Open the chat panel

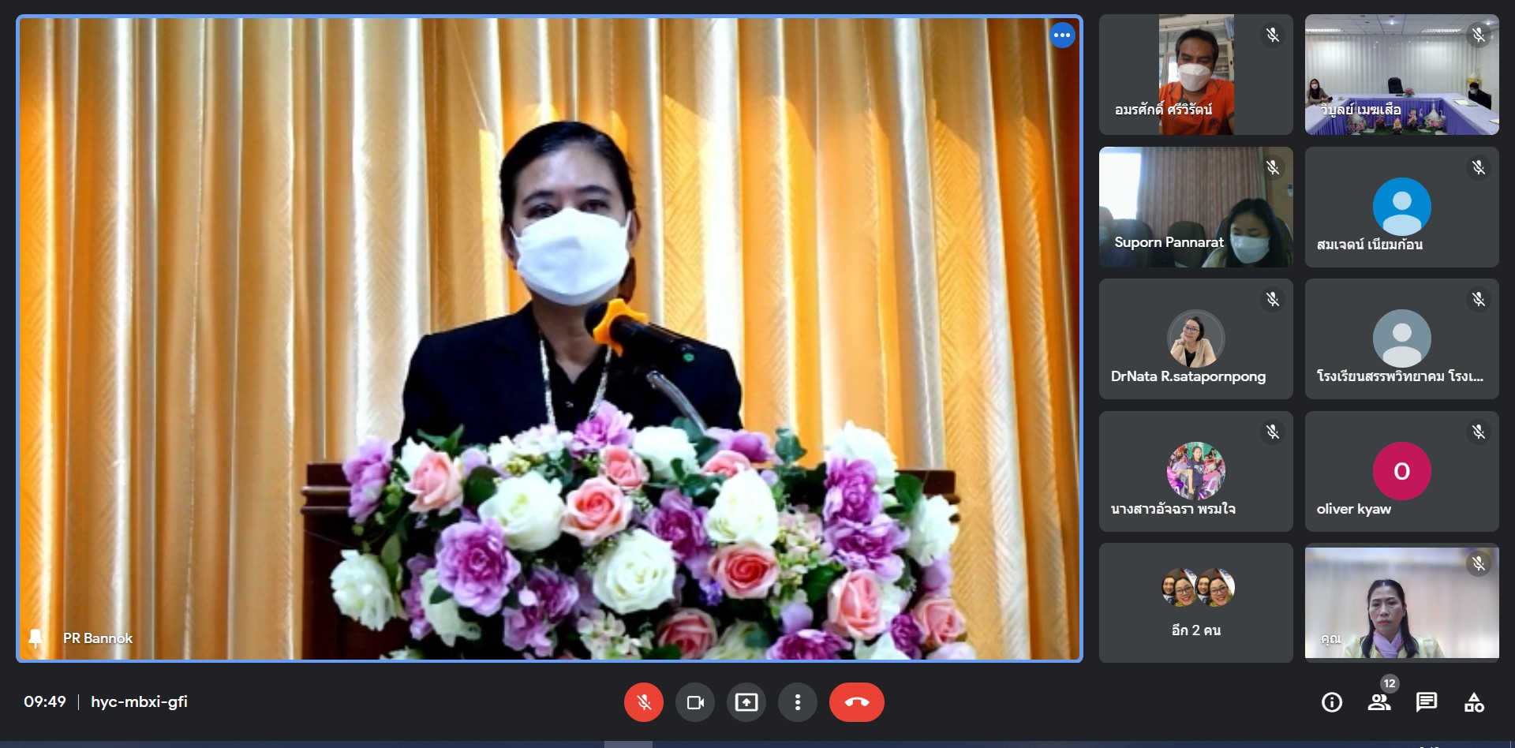(1427, 702)
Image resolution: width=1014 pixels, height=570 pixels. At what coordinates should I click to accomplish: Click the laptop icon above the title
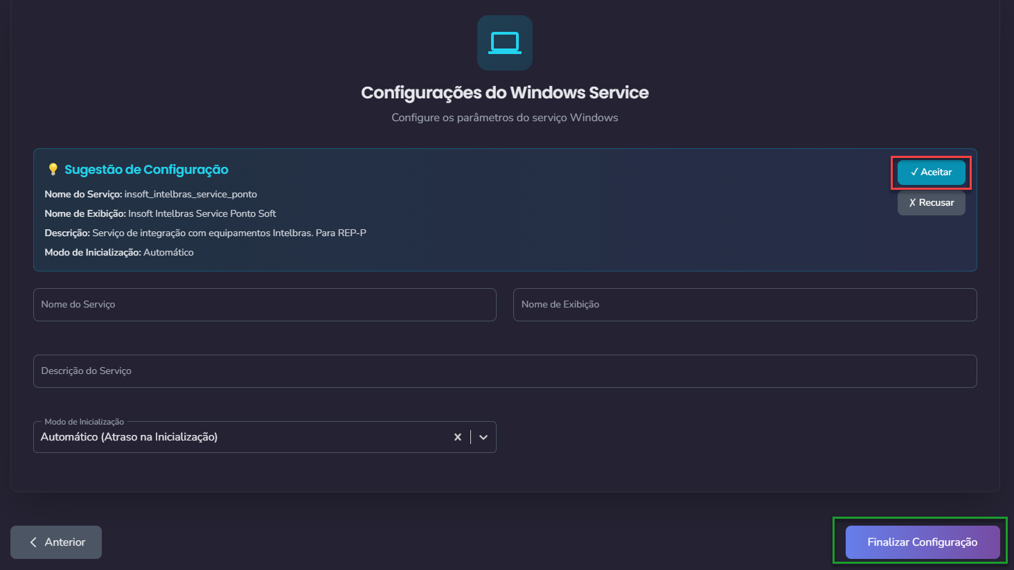[x=504, y=43]
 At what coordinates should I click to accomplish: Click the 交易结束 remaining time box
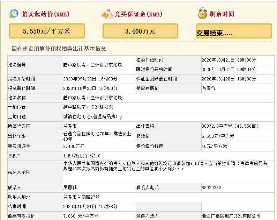[234, 31]
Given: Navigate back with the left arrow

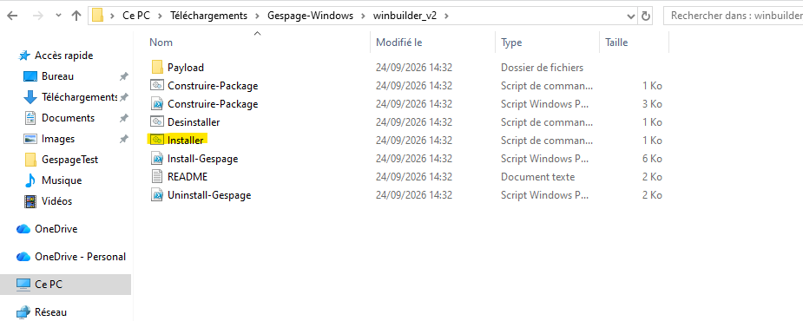Looking at the screenshot, I should point(12,16).
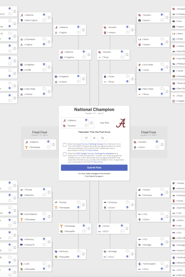The height and width of the screenshot is (277, 185).
Task: Open info icon for Tennessee vs Marquette game
Action: coord(89,228)
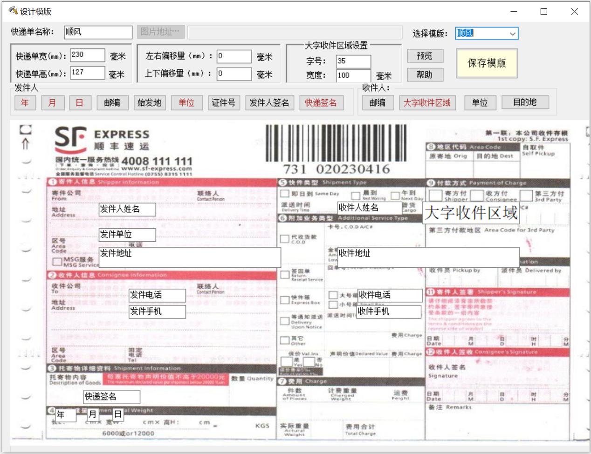This screenshot has width=591, height=454.
Task: Select the 发件人姓名 placed label
Action: click(x=127, y=210)
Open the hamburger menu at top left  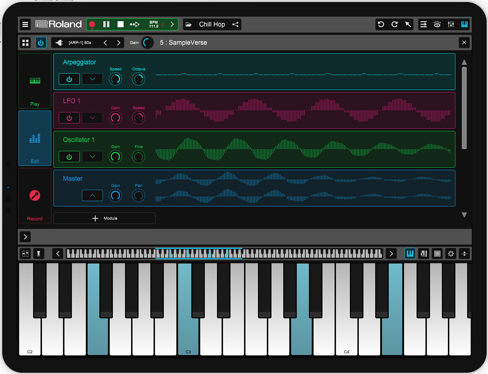point(25,24)
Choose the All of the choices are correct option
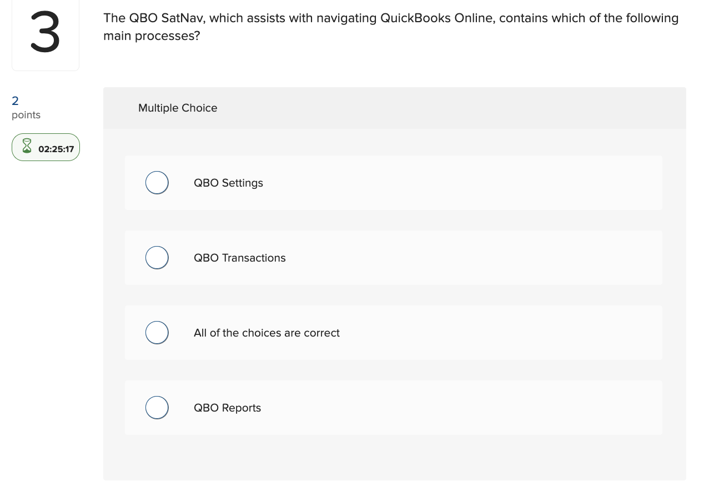 tap(157, 332)
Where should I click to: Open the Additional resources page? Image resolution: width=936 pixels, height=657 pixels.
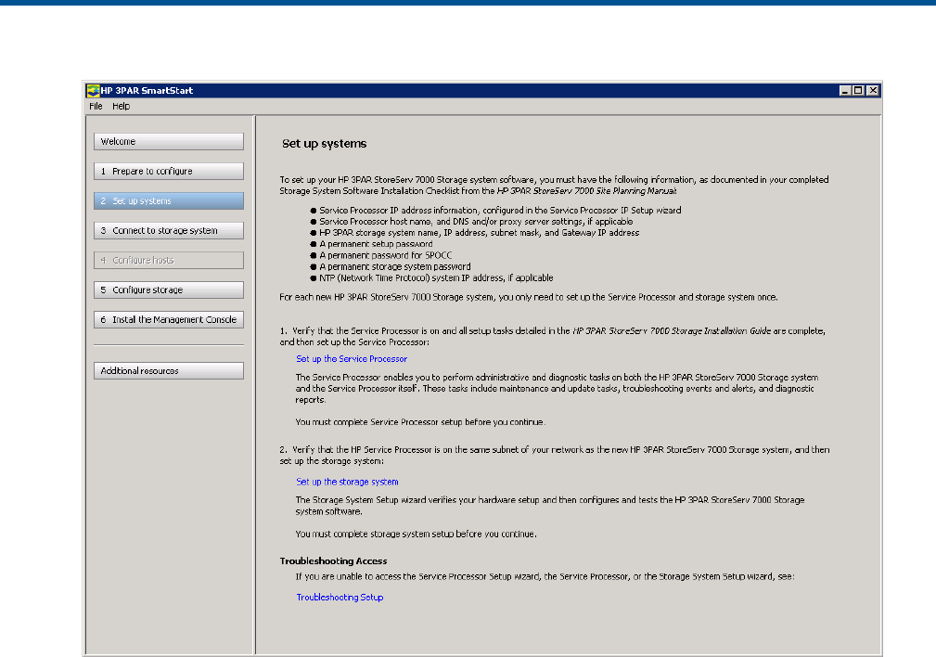click(169, 371)

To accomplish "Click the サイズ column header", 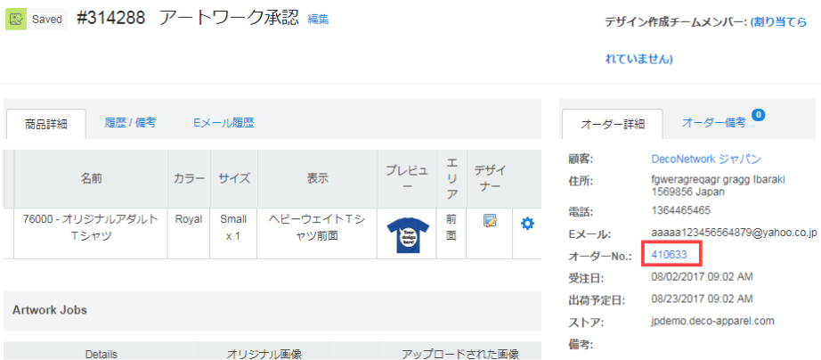I will point(234,178).
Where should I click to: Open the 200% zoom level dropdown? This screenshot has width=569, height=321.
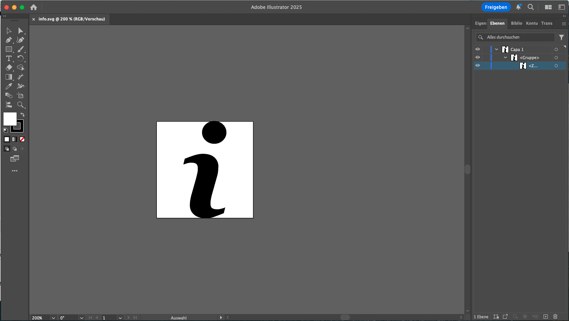coord(53,318)
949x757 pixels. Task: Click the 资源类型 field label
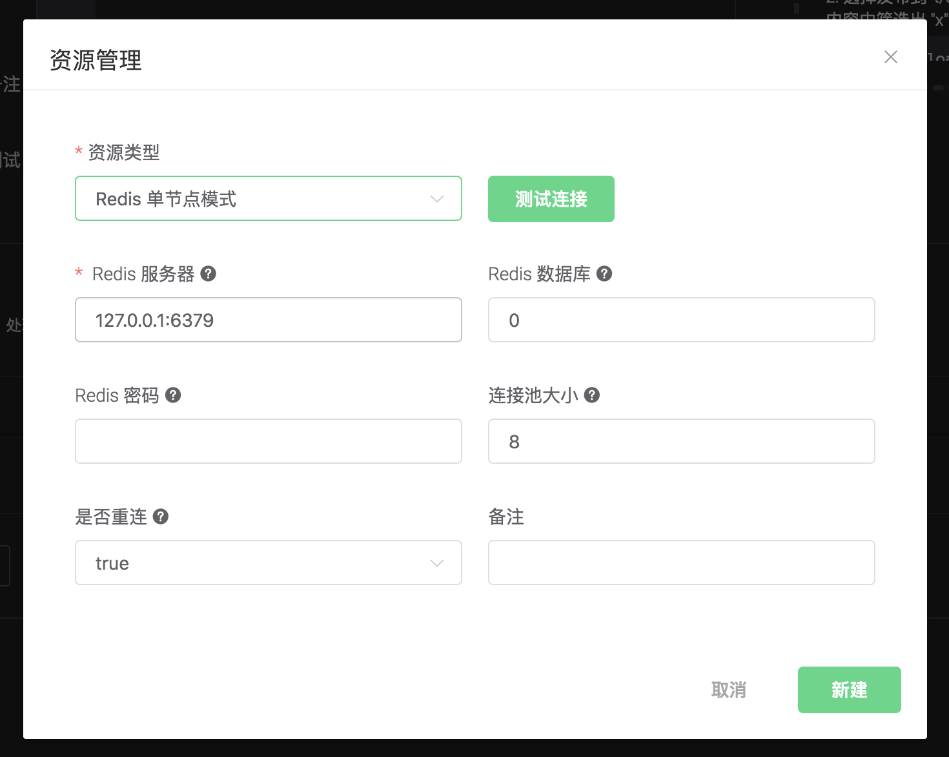pos(123,152)
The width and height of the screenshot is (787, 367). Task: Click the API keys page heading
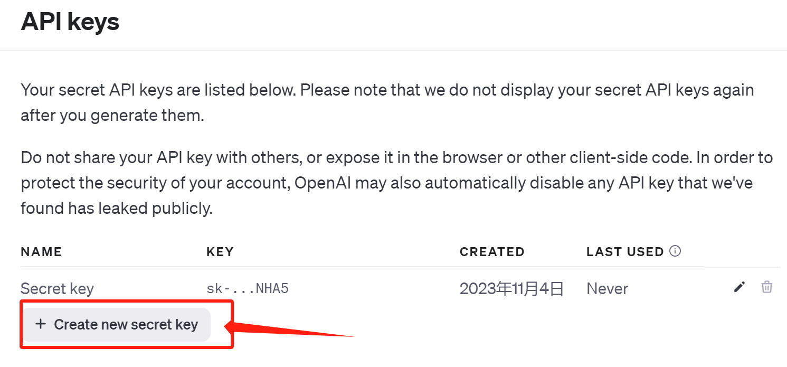(70, 22)
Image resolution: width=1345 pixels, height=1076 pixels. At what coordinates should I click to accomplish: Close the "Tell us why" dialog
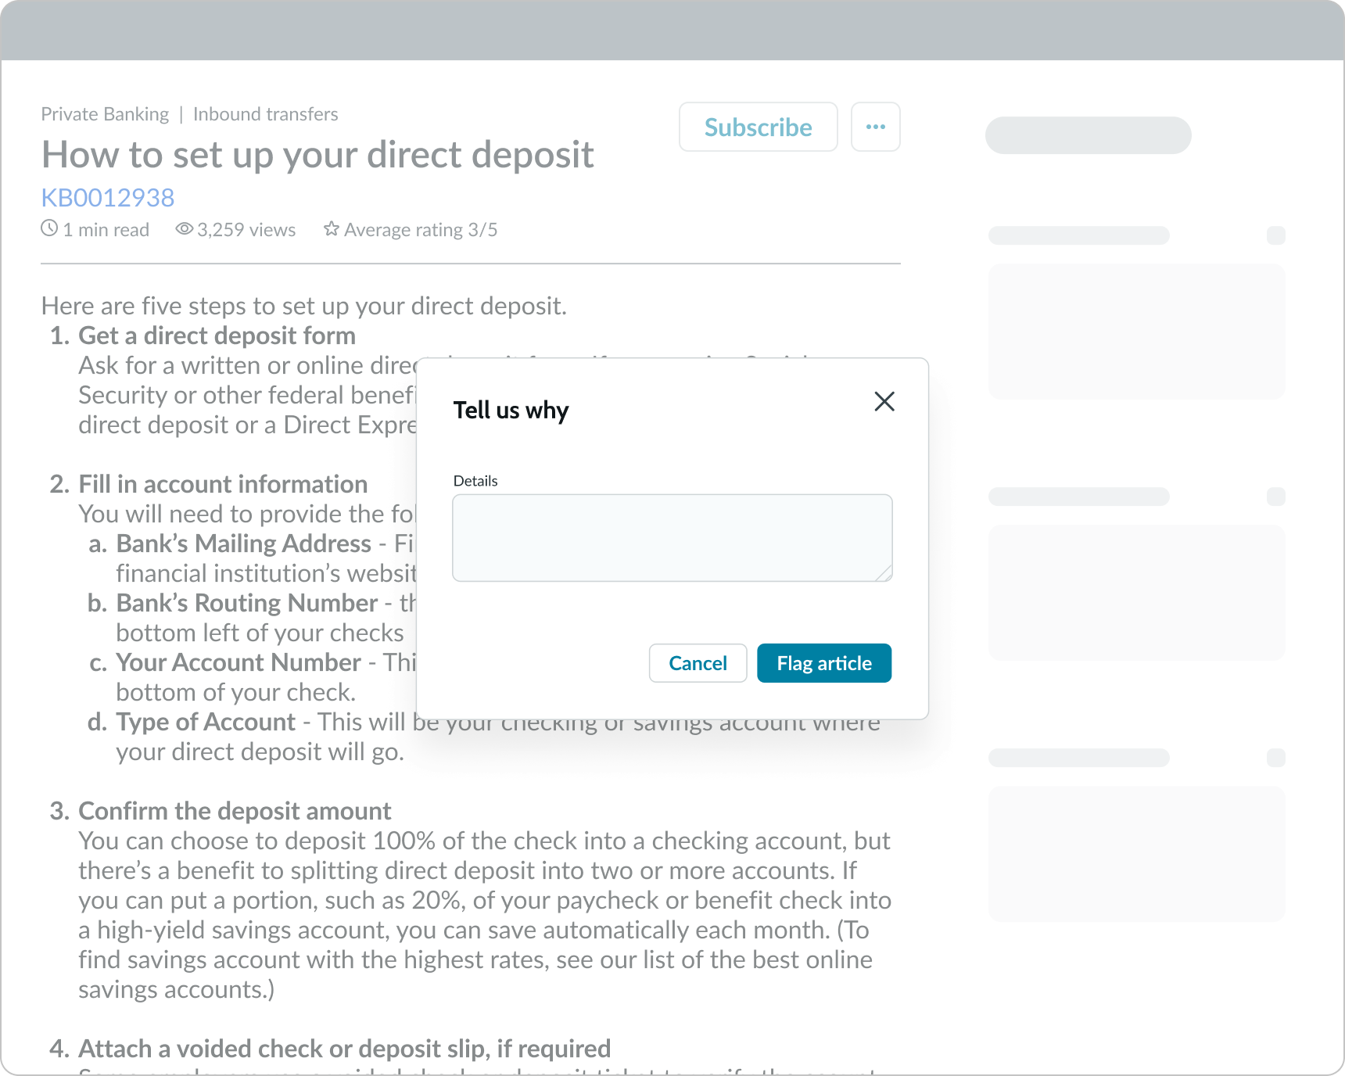[x=884, y=401]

######

> _WHAT THE TASK REQUIRES_
Each line from the one containing "Image resolution: width=1345" to the final line of the data must be printed exactly, both included, with nothing else and no pictures.

> _EXPECTED ANSWER_
Image resolution: width=1345 pixels, height=1076 pixels. At what coordinates should I click to accomplish: Close the "Tell us why" dialog
[x=884, y=401]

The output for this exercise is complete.